Zero and negative real interest rates are not normal. As Larry Summers first explained back in 2020, the global economy has been in a savings glut, which has persisted for the past two decades, thereby reducing real discount rates and raising P/E multiples. China’s mercantilist growth model, US corporations’ pursuit of monopoly profits through financial engineering and low investment, and underinvestment in public infrastructure across the developed world all contributed to this excess of desired savings over actual investment.

Central banks also contributed to negative real rates as an unintended consequence of quantitative easing. QE is explicitly designed to lower the cost of capital to support asset prices and thereby growth. QE exacerbates wealth inequality because the wealthy few own most of the world’s capital. People living paycheck to paycheck largely consume an increase in their wealth. Elon Musk, Jeff Bezos, Bill Gates, and Warren Buffett just save more.

To get inflation back under control, the Fed may need to raise interest rates above the level of expected inflation. Unfortunately, today’s huge public debt, now over 120% of GDP versus just over 30% at the end of the 1970s, may not allow such a steep rise in nominal rates. Continued money creation may be required to service our debt when interest rates rise.

The Fed controls the level of short-term nominal interest rates. Can it control long-term real rates? Three secular forces are increasing the demand for real investment and thereby likely raising the global level of equilibrium real interest rates: increased military spending; reshoring of supply chains and manufacturing capacity (chip fab plants and rare-earth mining, for example); and dramatically increasing investment in sustainable energy, including renewables, nuclear, and smart power grids.

Implications for Investors

The stock market, until recently, was pricing a soft-landing scenario. As recent economic data have begun to show persistent inflation and slowing growth, the stock market has become worried about a recession. Today’s rising recession expectations make sense given the history of recessions following past inflation surges.

I perceive at least even odds that the Fed fails to get inflation under control soon.

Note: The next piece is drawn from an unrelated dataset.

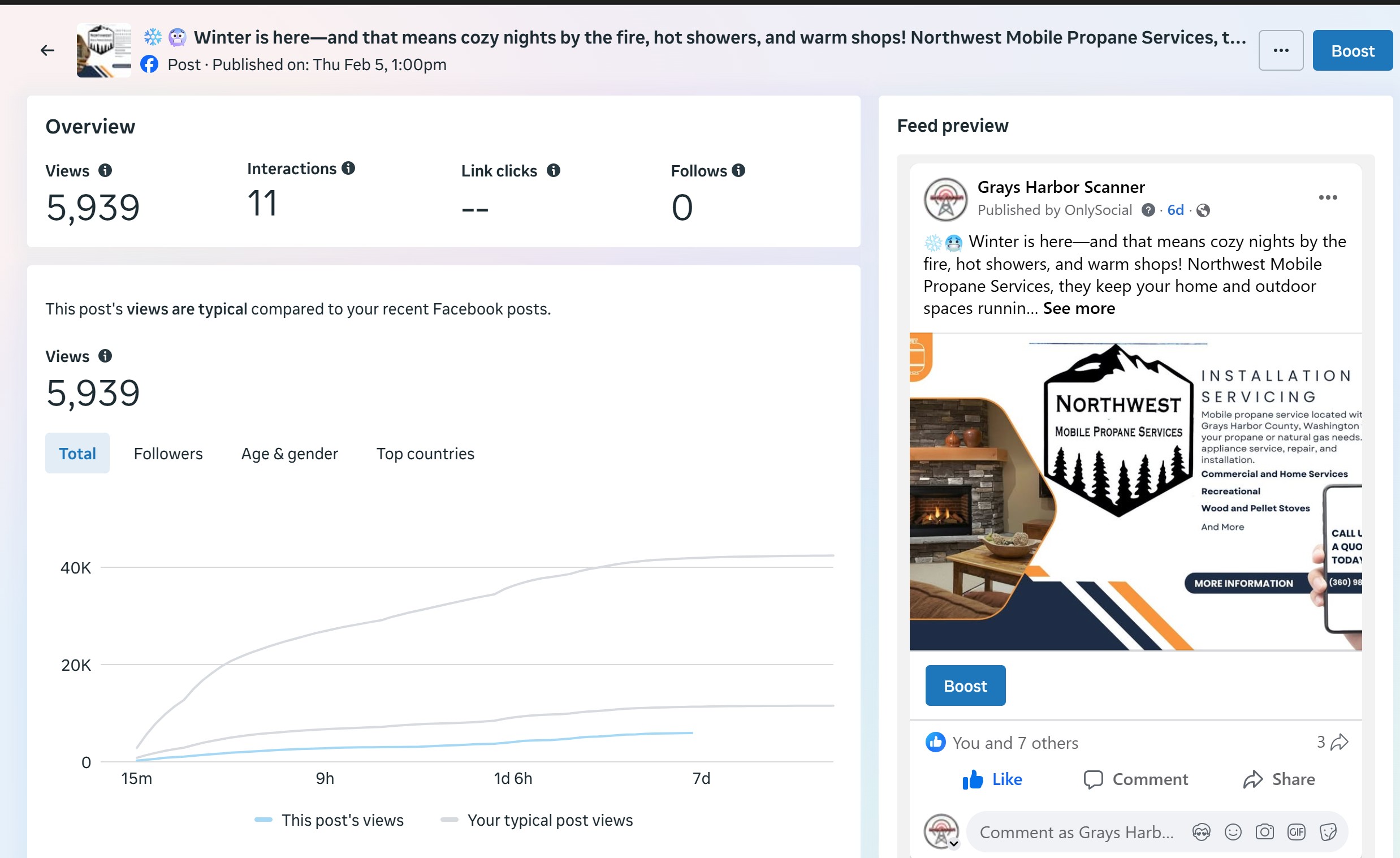The image size is (1400, 858).
Task: Click See more in the post text
Action: [x=1078, y=308]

How can a fed funds rate of 3% tame CPI running at 8% and core PCE at 5%? I also see at least even odds that we experience a recession before the end of 2023. I see a greater than one-in-three chance of both events happening—high inflation and a recession, or stagflation. In this scenario, both stock and bond prices will suffer.

If I am correct, investors will wish to reposition portfolios to protect the real value of their financial capital. They may reduce exposure to equity beta and nominal duration by selling mainstream stocks and bonds in favor of commodities and real assets, whose prices have historically risen in response to rising inflation. Investors may protect the real value of their bond principal by swapping out of nominal bonds into TIPS. Lastly, as is evident from recent movements in stock prices, investors will flee from longer-duration growth stocks and rotate into lower-duration—and exceptionally cheap—value stocks in their equity portfolios.